Too Soon to Gauge Shut Down Impact

Day One of the federal government shut down, 2013 version, passed without too much incident on Tuesday. As expected, certain functions of the U.S. government came to a halt. Also as expected, Congress didn’t act to resolve the situation.

Day One of the federal government shutdown, 2013 version, passed without too much incident on Tuesday. As expected, certain functions of the U.S. government came to a halt. Also as expected, Congress didn’t act to resolve the situation.

“The most significant immediate term impact of the government shutdown is whether it rattles households and businesses by impacting uncertainty and confidence,” Auction.com Research Chief Economist Peter Muoio tells MHN. “With the shutdown only several hours old, it’s too early to tell. So far the financial markets haven’t reacted wildly, which would get everyone’s attention.”

“All that said, the primary potential transmission mechanism is through uncertainty.” Muoio continues. “So far this year, the decreased levels of uncertainty have supported stronger economic growth and, therefore, demand for both residential and commercial real estate.

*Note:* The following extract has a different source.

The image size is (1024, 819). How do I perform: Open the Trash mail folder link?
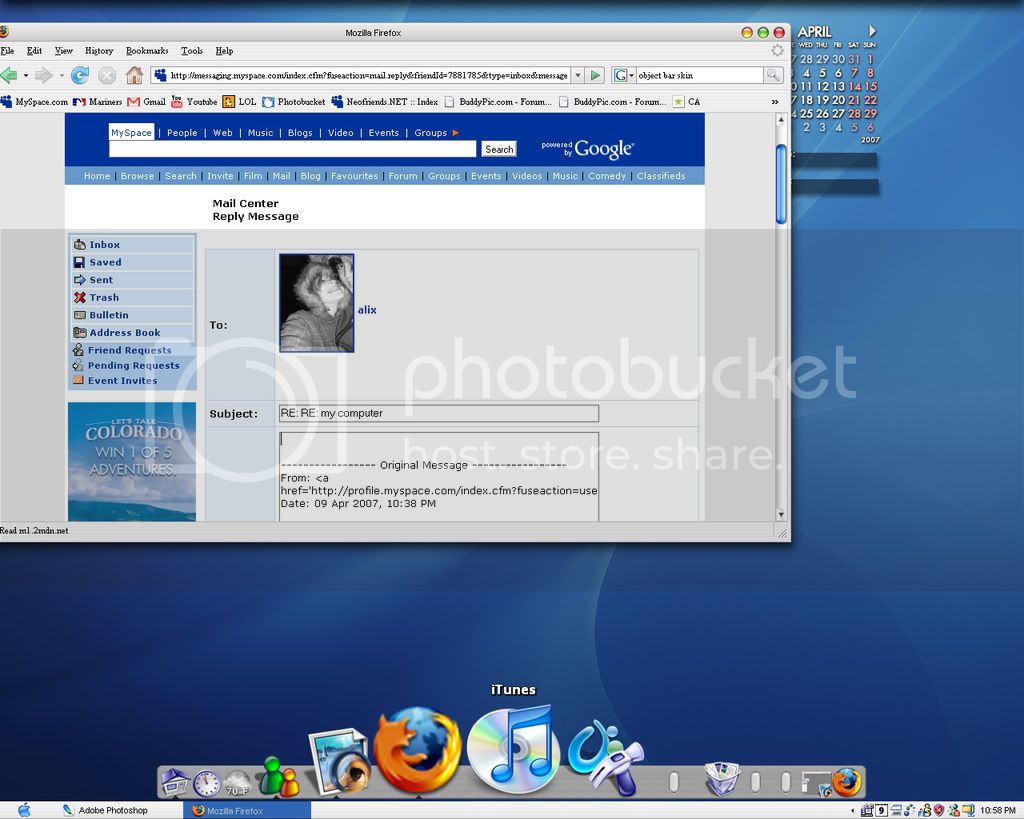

We must gauge the shutdown’s impact on uncertainty and stress that a quick solution would clearly have less impact than a prolonged fight.”

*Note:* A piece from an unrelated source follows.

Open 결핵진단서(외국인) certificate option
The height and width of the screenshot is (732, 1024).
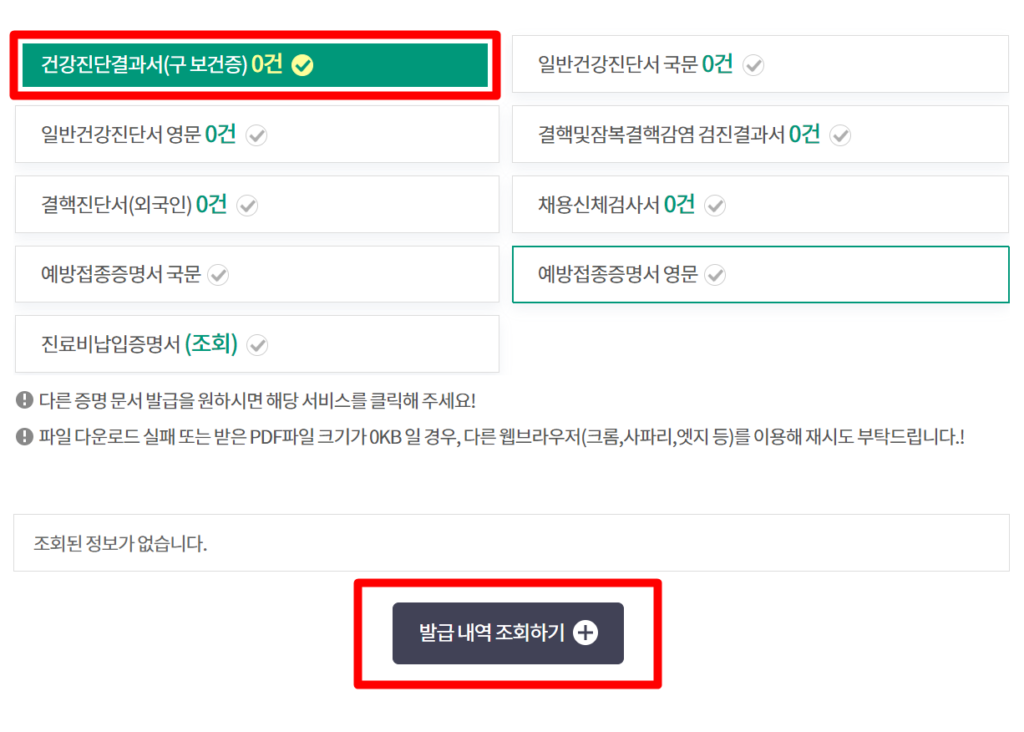(x=116, y=205)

CoreLogic: Home values continue to rise

Though government-generated statistics came to a temporary halt—in particular, construction spending data—numbers from private sources continued as usual on Tuesday. CoreLogic reported that home prices nationwide, including distressed sales, increased 12.4 percent in August 2013 compared to August 2012. That’s the 18th consecutive monthly year-over-year increase in home prices nationally, according to the company. Excluding distressed sales, home prices increased on a year-over-year basis by 11.2 percent compared to August 2012.

On a month-over-month basis, including distressed sales, home prices increased by 0.9 percent in August compared to July. Take distressed sale out of the equation and home prices increased 1 percent month-over-month. Distressed sales, which include short sales and REO, clearly aren’t the stumbling block in most housing markets that they used to be.

CoreLogic further predicts, based on pending home sales that it tracks, that in September prices will rise 12.7 percent compared with the same month last year, but only 0.2 percent month-over-month (both of those estimates include distressed sales). Strip distressed sale out and the increases will be 12.2 percent annually and 0.7 percent month-over-month.

Manufacturing sector expands in September

The latest Manufacturing ISM Report On Business, which was released on Tuesday, found that economic activity in the U.S. manufacturing sector expanded in September for the fourth consecutive month, and the overall economy grew for the 52nd consecutive month. The Purchasing Managers Index came in at 56.2 percent, an increase of 0.5 percentage points from August. September’s index reading is the highest of the year, leading to an average reading of 55.8 percent for the third quarter.

Wall Street didn’t seem overly concerned about the federal government shut down on Tuesday, with the exchanges all turning positive for the first day of the fourth quarter, gaining back much of the previous day’s losses. The Dow Jones Industrial Average was up 62.03 points, or 0.41 percent, while the S&P 500 and the Nasdaq gained 0.8 percent and 1.23 percent, respectively.